Et il va en avoir besoin pour dénouer l’écheveau d’une intrigue qui, quoique relativement prévisible, n’en reste pas moins bien ficelée et solidement crédible.
C’est là que la magie opère. Au fil des pages de cette seconde partie, le style s’allège au rythme de l’esprit de Mako qui s’extirpe de la chape de plomb. Le lecteur s’adoucit et s’aiguise au rythme des mots et des tournures qui deviennent plus légères, le texte devient plus fluide et plus accueillant tandis que l’intrigue se dénoue et que Mako s’extirpe de la fange.
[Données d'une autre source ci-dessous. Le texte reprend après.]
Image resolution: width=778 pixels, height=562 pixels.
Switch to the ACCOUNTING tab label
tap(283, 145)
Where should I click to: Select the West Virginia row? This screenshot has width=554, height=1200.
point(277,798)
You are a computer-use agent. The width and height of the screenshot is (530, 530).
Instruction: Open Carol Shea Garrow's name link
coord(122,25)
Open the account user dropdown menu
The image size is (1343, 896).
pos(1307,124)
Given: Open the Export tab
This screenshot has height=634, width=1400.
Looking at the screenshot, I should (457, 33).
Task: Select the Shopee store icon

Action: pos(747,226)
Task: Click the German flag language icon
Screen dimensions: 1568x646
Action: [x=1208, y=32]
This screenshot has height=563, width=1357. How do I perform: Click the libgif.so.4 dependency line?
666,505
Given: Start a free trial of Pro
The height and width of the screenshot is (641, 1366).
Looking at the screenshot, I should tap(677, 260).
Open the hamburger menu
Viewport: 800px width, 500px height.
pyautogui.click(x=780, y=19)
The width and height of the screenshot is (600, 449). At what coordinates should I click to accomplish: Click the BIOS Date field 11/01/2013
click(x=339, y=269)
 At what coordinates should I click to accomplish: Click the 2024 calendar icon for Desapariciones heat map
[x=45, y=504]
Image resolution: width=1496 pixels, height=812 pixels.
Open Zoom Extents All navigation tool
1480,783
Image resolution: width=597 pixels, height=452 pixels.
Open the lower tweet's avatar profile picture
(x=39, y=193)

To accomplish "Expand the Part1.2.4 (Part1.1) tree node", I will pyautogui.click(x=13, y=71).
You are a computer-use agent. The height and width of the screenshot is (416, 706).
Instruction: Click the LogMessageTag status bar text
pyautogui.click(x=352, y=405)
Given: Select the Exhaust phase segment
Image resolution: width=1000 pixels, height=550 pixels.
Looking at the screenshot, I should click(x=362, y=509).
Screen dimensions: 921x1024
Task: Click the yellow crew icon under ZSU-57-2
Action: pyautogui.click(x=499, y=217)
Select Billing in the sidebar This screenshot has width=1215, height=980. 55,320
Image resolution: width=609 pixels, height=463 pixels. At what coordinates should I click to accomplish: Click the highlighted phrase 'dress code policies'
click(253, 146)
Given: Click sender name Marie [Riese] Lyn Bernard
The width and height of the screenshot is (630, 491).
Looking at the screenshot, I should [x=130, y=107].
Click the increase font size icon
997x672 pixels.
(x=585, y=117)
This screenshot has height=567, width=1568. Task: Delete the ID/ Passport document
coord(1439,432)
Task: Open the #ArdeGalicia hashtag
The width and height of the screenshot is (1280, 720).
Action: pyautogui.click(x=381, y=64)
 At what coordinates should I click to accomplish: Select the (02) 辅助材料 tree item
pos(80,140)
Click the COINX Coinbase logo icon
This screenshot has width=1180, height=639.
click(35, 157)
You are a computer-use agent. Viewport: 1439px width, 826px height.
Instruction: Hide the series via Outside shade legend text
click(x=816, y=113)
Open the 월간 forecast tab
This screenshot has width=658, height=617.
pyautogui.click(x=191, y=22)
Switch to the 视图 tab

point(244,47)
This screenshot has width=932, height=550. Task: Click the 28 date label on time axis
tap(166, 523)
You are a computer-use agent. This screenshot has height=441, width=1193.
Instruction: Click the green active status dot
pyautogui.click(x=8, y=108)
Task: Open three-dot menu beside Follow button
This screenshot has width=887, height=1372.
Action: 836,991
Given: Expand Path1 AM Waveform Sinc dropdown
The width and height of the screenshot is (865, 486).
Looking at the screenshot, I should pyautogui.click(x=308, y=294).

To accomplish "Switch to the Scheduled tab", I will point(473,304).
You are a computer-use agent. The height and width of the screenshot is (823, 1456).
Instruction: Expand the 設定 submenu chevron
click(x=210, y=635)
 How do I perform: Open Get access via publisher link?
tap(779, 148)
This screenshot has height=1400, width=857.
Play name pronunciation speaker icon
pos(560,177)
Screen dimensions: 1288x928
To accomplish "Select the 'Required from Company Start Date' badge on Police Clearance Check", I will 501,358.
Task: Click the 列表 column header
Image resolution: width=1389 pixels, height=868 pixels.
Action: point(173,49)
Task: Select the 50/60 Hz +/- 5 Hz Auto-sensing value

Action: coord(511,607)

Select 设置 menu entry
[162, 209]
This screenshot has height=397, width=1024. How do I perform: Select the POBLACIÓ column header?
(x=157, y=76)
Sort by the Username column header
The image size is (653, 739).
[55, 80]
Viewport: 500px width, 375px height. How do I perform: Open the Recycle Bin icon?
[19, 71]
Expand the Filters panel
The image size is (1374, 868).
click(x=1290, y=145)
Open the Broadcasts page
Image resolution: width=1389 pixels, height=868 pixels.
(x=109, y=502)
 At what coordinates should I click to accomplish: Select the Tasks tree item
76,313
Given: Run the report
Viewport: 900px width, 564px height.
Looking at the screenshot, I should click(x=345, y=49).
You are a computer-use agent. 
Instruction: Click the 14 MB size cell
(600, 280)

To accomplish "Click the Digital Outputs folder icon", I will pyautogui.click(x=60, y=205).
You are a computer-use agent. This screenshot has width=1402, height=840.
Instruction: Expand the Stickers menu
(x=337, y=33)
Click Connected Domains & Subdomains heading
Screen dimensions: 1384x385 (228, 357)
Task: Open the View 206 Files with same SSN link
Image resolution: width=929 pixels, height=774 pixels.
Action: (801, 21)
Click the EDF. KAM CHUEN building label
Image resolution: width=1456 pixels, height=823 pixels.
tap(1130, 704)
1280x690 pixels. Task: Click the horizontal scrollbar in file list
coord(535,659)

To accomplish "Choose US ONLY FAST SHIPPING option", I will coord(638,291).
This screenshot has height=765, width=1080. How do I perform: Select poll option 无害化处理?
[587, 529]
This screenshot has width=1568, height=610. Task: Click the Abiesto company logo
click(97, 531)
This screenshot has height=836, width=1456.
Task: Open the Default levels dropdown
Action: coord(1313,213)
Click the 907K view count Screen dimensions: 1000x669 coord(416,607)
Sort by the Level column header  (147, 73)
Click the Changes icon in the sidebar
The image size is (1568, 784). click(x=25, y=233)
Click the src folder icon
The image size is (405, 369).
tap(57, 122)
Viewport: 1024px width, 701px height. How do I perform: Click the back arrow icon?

Vous l’aurez deviné, j’ai aimé suivre la lente rédemption d’un flic en perte d’humanité.
Rédemption d’autant mieux rendue par un style impeccable, tout en suggestion où l’on sait que la phrase finale va venir, annoncée non pas par des mots, mais par le style même du texte qui s’allège, quitte lentement le coté obscur pour revenir à la clarté. J’ai aimé cette galerie de personnages criants de vérité dans leur lâcheté ou leur courage.

Ce qui me paraît sûr, c’est que Mako reviendra. Dans Le Roi des cranes, il a pris vie et substance.
Ce qui me paraît sûr, c’est que Laurent Guillaume en est à son deuxième livre, et que sa plume me paraît promise à un bel avenir.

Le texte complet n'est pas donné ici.